Whamit!

The Weekly Newsletter of MIT Linguistics

Mini-course 10/3 - Matthew Gordon (University of California, Santa Barbara)

Speaker: Matthew Gordon (UCSB)

Title: Prosodic domains and prominence in languages with long morphological words

Time: Thursday, October 3, 12:30pm-2:00 and 5:00pm-6:30

Location: 32-D461

Abstract:
Metrical stress theory has advanced considerably through the study of languages with highly agglutinative and polysynthetic morphological profiles since they contain the long words necessary to maximally differentiate stress systems. Properties for which languages with exceptionally long morphological words have provided crucial insight include, among others, iambic-trochaic asymmetries, ternary foot structure, the taxonomy of prominence, and the acquisition and computational modeling of metrical systems. Morphological complexity, however, also brings challenges to the analysis of prosody since long morphological words increase the likelihood of ambiguities in the source of prominence as a word- or phrase-level property and the possibility for otherwise rare or unattested mappings between prosodic and morphological domains, including single morphological words comprised of multiple prosodic words or even prosodic phrases.

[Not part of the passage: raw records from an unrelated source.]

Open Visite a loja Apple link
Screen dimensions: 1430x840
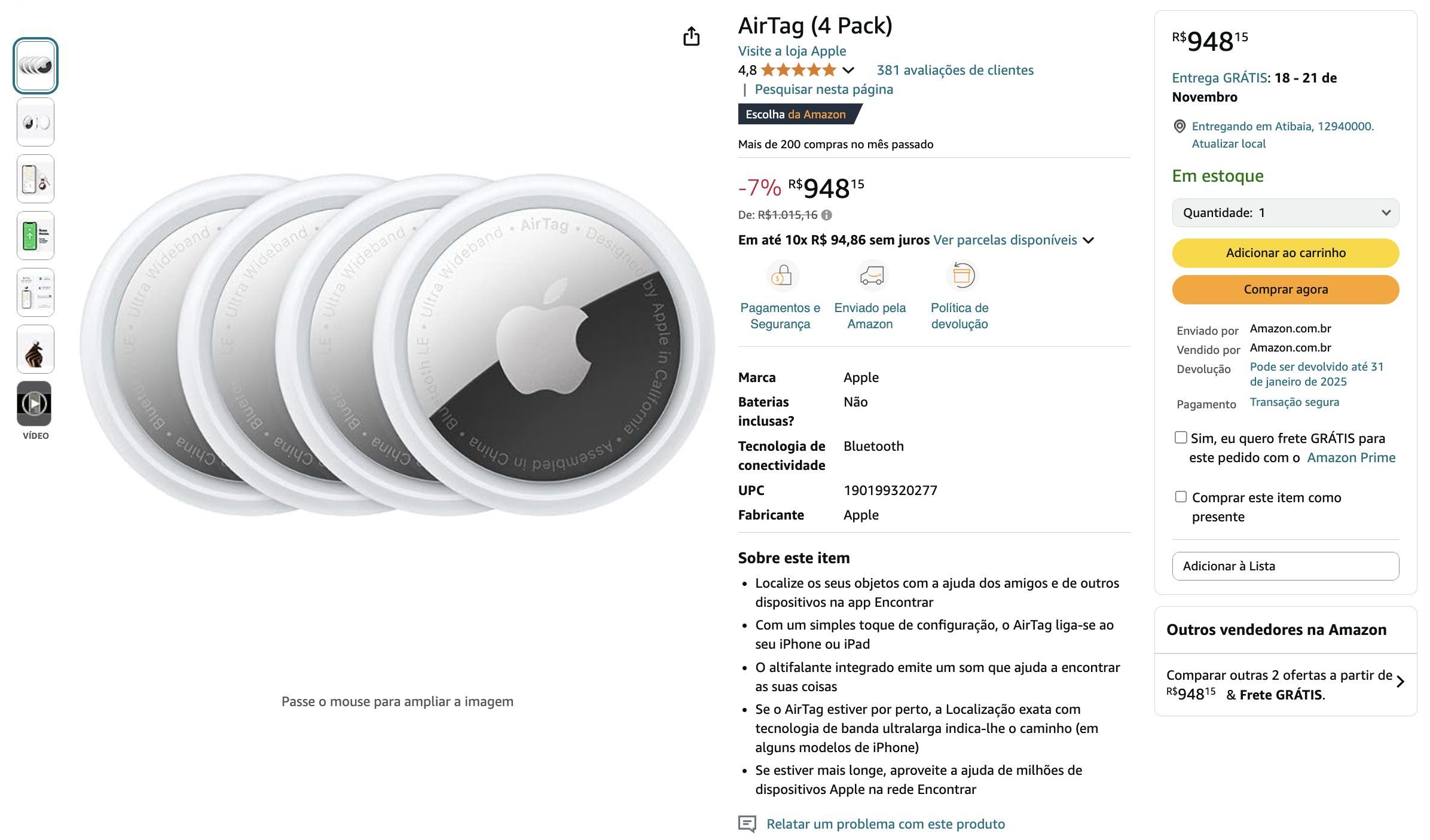792,51
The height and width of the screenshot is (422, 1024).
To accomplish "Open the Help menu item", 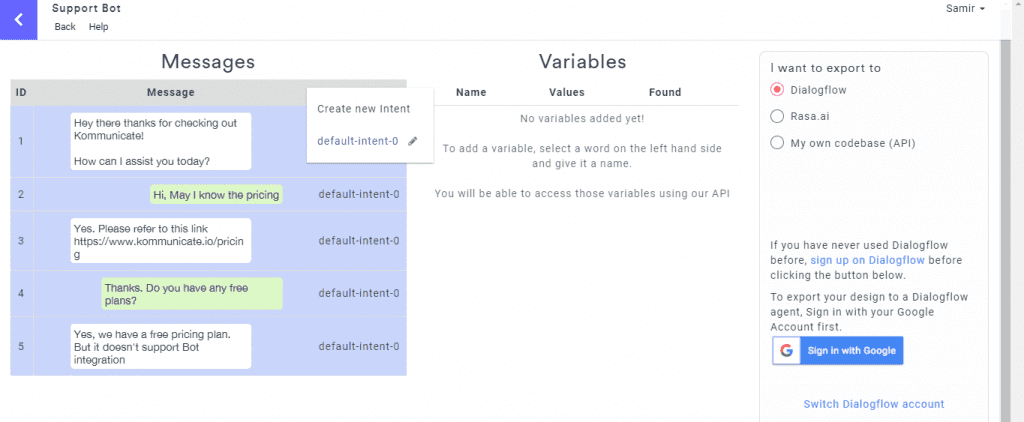I will pos(99,27).
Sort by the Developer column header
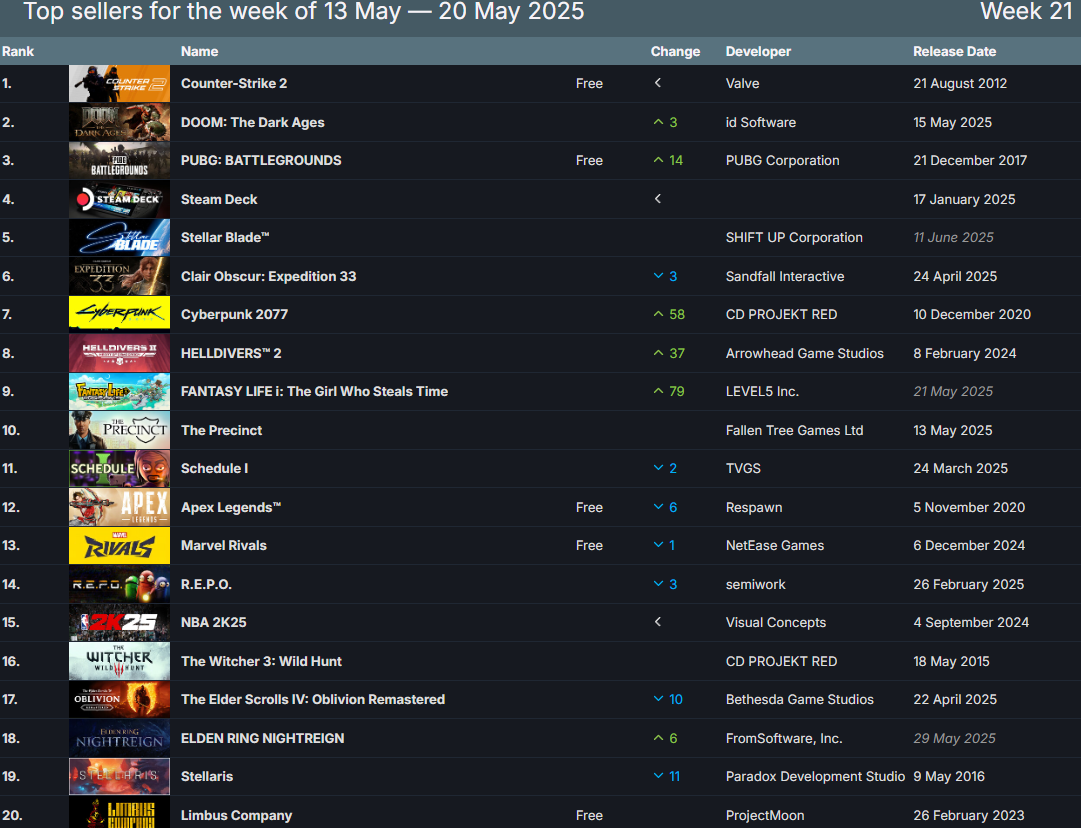Viewport: 1081px width, 828px height. point(758,51)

This mini-course will examine prosodic domain and their relationship to morphological constituents in languages with the requisite morphological properties that give rise to a high density of long words. We will explore what is known about prosody in highly agglutinative and polysynthetic languages with the goals of discovering for this class of languages (at least preliminary) typological generalizations about prosodic domains and contextualizing these results within a broader prosodic theor. Material will be largely drawn from my work on a number of morphologically complex languages supplemented with published sources on other languages with similar morphological profiles.

Suggested Readings:
Baker, Brett. 2014. Word structure in Australian languages. In Koch, Harold and Rachel Nordlinger (eds.), *The languages and linguistics of Australia*, pp. 139-213. Berlin: Mouton de Gruyter.
Beck, David and David Bennett. 2007. Extending the prosodic hierarchy: Evidence from Lushootseed narrative. *Northwest Journal of Linguistics* 1, 1–34.
Bickel, B., and Zuñiga, F. (2017). The ‘word’ in polysynthetic languages: phonological and syntactic challenges. In M. Fortascue, M. Mithun, & N.  Evans (eds.), *The Oxford handbook of polysynthesis*, 158-186. Oxford: Oxford University Press.
Gordon, Matthew. 2005. An autosegmental/metrical model of Chickasaw intonation. In Sun-Ah Jun (ed.), *Prosodic typology: The phonology of intonation and phrasing*, pp. 301-30. New York: Oxford University Press.
Lovick, Olga, and Siri Tuttle. 2012.  The Prosody of Dena’ina narrative discourse. *International Journal of American Linguistics* 78, 293–334.
Stanton, Juliet. 2016. Learnability shapes typology: the case of themidpoint pathology. *Language* 92, 753-791.